Their website lists the one in Selfridges in Trafford, but that one didnae sell the amount of weird stationery the other one used too, and I am after weird stationery


cheers


----------



## AnnO'Neemus (Jan 25, 2008)

The one at the Triangle was having a closing down sale a few months back.  It's probably closed by now.


----------



## Phenol (Jan 25, 2008)

Yeah - i think it's closed too!


----------



## Throbbing Angel (Jan 25, 2008)

really?
Ah balls.

Wish I'd known, I like their shirts and stuff
Ah well

thanks you two


----------



## moose (Jan 25, 2008)

They had shirts in the Selfridges Trafford Centre shop last time I looked.
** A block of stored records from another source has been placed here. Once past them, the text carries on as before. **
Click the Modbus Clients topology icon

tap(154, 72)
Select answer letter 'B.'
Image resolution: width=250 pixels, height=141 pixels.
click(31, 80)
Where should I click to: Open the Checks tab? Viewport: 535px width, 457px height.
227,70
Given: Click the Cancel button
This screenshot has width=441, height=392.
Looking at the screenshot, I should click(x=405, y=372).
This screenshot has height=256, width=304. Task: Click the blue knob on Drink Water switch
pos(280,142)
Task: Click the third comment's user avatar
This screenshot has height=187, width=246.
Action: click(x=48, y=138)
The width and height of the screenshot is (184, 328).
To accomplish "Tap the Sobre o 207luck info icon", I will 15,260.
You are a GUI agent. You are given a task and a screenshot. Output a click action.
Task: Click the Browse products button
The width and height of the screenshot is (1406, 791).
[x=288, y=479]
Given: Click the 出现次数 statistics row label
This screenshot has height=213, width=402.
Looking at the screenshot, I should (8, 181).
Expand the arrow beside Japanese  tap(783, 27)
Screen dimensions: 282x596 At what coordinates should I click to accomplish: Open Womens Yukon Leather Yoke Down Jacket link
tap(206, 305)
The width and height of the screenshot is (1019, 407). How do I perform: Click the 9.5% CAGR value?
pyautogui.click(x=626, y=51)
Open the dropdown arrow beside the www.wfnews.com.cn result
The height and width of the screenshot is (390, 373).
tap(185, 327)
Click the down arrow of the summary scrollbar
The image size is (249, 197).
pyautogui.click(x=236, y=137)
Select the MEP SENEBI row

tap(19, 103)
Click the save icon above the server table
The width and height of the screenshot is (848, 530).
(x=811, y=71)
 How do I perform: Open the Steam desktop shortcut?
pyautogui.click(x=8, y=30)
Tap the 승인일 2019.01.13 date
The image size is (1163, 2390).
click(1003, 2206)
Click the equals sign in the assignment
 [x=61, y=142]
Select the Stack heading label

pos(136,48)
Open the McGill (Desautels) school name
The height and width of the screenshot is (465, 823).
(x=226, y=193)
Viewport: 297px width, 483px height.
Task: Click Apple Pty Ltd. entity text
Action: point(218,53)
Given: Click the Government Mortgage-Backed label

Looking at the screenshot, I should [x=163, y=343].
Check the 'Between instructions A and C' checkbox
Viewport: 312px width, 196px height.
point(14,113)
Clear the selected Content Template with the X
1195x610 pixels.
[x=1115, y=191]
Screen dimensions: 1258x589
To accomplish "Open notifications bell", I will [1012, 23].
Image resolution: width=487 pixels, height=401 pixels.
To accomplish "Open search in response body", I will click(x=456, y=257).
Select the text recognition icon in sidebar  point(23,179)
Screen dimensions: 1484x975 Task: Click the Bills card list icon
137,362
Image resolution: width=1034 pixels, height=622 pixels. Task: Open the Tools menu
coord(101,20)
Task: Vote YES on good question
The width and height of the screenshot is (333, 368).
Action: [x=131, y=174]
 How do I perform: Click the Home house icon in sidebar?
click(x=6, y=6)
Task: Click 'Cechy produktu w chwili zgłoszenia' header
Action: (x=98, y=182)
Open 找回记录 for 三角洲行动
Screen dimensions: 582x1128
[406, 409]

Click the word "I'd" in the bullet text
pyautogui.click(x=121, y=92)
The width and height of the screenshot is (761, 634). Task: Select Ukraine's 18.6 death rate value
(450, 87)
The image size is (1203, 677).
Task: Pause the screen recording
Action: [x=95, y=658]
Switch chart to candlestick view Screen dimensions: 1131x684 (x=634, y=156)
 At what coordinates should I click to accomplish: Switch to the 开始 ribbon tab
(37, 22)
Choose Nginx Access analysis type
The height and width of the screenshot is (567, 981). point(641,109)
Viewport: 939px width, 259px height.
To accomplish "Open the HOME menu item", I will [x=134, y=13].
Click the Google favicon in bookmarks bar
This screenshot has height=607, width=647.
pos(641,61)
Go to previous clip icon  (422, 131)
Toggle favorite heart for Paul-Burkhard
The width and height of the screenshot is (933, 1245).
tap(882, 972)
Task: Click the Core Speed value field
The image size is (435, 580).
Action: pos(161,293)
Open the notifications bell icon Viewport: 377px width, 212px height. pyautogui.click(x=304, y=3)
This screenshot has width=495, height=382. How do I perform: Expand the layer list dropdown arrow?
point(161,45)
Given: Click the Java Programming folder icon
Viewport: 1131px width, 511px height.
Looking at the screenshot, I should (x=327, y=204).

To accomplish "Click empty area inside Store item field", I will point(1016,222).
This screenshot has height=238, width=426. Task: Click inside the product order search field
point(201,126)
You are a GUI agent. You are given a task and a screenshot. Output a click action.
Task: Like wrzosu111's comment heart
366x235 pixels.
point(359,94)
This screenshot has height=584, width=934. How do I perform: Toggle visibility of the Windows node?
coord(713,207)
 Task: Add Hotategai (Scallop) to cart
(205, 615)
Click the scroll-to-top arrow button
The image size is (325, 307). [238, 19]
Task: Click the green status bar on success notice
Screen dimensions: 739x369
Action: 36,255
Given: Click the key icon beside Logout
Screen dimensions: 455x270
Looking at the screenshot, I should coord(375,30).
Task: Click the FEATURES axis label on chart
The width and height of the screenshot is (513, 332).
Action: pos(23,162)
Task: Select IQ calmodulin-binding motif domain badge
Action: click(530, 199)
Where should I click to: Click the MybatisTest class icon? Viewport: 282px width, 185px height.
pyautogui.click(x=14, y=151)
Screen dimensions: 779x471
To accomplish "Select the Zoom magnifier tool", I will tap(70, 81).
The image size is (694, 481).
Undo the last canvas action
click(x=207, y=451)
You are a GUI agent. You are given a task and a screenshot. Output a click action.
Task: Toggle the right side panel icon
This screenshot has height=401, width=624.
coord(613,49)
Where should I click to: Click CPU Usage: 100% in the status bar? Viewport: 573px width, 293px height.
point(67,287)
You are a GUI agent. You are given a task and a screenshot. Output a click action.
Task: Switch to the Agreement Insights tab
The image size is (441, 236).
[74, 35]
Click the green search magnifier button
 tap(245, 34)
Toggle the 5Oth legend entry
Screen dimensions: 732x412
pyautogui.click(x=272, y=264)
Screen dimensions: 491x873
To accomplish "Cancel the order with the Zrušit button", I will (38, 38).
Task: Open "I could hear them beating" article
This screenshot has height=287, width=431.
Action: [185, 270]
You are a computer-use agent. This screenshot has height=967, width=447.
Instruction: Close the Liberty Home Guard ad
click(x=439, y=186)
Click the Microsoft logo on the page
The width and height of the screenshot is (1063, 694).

And weird stationery  Don't they do online shopping?


----------



## samlighting1 (Jan 26, 2008)

Yep city center one is closed, but still a smaller store at the trafford center


----------



## Throbbing Angel (Jan 26, 2008)

moose said:


> They had shirts in the Selfridges Trafford Centre shop last time I looked. And weird stationery  Don't they do online shopping?


 
I ain't paying them to fucking deliver it 
I want a shop
A big one

to walk around

cnuts!


----------



## Nikkormat (Jan 26, 2008)

Closed down around May. I used to work there


----------



## Throbbing Angel (Jan 26, 2008)

bummer
sorry to hear that Nikk

why did it close? any idea?


----------



## Nikkormat (Jan 26, 2008)

Insane rents at the Triangle, not enough customers. We spent most of our days talking about films. Nice place to work.

Aspecto have taken the unit.


----------